# nowy laptop samsunga i nie dzialajace X na nvidia driver

## maczetax

Witam,

Kupilem niedawno laptopa i oczywiscie zaistalowalem gentoo, prawie wszytko juz dziala... ale nie moge zmsic mojej karty nvidia do dzialania w x, jesli w xorg.conf wybiore nvidia nie dziala, jesli wybiore driver intela wszystko dziala jak nalezy... gdzie est blad...

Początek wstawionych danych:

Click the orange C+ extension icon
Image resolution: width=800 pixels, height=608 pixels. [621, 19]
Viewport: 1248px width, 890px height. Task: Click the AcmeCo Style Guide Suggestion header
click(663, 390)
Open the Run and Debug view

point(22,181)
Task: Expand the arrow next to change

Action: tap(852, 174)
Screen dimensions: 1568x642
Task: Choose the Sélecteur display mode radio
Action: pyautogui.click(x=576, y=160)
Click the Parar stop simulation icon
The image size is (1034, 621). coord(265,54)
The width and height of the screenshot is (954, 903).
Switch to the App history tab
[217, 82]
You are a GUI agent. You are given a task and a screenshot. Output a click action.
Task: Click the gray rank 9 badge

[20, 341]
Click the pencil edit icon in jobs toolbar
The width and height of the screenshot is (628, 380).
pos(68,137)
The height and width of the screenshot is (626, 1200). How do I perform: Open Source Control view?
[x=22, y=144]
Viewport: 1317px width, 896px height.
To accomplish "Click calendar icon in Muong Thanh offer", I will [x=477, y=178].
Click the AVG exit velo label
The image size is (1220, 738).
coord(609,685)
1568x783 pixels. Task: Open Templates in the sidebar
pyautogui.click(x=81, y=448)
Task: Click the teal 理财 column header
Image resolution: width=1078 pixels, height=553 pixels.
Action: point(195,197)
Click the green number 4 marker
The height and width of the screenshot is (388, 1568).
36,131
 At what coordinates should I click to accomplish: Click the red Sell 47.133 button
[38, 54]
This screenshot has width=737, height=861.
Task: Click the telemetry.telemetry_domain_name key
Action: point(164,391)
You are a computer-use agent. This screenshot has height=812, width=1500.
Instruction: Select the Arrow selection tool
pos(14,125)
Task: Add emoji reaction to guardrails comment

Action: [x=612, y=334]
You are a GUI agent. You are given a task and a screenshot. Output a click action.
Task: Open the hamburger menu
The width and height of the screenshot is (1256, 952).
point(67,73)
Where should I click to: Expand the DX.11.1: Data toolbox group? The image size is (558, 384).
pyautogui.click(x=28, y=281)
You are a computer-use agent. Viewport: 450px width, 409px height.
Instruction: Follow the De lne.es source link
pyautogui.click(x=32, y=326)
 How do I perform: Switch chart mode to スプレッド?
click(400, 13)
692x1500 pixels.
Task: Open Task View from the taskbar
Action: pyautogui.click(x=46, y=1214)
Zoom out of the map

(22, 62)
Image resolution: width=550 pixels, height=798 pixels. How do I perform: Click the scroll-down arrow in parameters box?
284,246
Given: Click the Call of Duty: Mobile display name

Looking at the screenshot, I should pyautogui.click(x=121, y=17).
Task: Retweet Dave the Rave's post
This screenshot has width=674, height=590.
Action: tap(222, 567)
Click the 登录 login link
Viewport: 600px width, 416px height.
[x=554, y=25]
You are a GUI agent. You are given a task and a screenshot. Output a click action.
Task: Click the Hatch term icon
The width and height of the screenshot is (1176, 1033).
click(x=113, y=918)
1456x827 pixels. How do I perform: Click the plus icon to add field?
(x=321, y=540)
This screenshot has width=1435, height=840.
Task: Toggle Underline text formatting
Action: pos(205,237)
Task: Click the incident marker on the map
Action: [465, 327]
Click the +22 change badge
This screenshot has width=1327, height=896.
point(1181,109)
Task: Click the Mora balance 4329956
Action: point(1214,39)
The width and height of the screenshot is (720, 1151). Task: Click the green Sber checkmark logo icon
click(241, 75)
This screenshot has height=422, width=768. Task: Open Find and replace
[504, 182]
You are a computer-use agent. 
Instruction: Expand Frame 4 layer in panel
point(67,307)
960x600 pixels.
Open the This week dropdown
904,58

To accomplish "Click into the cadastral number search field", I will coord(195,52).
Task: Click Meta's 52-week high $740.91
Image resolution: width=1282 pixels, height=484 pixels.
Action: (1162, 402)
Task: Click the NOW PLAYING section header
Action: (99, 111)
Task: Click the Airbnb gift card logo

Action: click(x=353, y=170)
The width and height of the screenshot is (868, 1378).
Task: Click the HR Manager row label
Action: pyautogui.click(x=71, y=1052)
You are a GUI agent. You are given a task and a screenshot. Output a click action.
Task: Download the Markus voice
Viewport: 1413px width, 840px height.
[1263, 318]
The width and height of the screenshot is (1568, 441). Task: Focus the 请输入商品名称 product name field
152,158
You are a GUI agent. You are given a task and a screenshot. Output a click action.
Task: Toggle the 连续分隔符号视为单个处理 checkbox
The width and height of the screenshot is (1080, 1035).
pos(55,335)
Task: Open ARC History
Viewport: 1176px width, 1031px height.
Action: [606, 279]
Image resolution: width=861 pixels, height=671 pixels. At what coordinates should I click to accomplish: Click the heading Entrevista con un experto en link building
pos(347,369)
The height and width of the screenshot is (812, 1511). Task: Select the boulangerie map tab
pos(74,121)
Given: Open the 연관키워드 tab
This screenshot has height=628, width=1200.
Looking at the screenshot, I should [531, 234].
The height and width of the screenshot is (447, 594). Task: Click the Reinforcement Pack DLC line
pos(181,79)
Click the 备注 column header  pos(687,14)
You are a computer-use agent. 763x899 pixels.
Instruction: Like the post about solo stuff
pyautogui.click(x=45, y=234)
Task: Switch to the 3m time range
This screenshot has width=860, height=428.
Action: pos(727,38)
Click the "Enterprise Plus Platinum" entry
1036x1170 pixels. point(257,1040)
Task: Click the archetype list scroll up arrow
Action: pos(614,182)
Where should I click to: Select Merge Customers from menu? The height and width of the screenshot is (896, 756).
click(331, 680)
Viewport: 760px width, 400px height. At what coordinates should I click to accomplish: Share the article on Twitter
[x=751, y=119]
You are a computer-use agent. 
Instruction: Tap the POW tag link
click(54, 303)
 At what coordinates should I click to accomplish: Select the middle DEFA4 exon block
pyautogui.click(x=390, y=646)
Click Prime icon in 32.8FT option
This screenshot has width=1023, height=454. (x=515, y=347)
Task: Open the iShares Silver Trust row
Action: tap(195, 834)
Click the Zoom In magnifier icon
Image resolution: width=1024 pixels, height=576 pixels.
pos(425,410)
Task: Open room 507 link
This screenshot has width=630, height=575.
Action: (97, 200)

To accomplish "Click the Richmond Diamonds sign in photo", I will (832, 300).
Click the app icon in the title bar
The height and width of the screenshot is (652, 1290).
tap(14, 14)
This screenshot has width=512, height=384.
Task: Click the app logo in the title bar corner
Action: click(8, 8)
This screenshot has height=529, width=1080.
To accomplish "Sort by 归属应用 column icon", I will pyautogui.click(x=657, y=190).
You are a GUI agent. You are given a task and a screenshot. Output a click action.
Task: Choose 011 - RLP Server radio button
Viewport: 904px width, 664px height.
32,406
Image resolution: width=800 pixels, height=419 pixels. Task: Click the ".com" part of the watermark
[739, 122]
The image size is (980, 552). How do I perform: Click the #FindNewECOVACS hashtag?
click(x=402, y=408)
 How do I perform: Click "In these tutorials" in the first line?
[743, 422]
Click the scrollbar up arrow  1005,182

log z wersji z dzialajacym sterownikiem intela

http://pastebin.com/AWEGcgBq

log z nidzialajacej wersji nvidia

http://pastebin.com/jwid7WqK

dziwne jest to ze wszystko w tyle sie wlancza slysze powitalny dzwiek ale brak obrazu(jest tylko kursor w lewym gornym rogu)

ktos ma jakies pomysly?

----------

## SlashBeast

A wystarczylo by poszukac.

Masz laptopa z nvidia optimus, o ile nie wybierzesz w biosie (o ile w ogole masz taka opcje) startu z karta nvidia lub nie przelaczysz sie na nia po starcie systemu (switcheroo) to nie bedziesz w stanie jej uzyc. Najlepsze co mozesz zrobic, to wylaczenie karty nvidia co by pradu nie jadla.

----------

## maczetax

Dziekuje za odpowiedz, oczywiscie w biose nie mam opcji zmiany glownej karty graficznej, co do switcheroo to nie udalo mi sie tego uruchomi, chociaz robilem wszystko zgodnie z instrukcja... uzylem wiec opcji Bumblebee i akceleracja nvidii dziala, lecz stracilem akceleracje na intelu :/ nie wiem o co chodzi... gdzie jest blad...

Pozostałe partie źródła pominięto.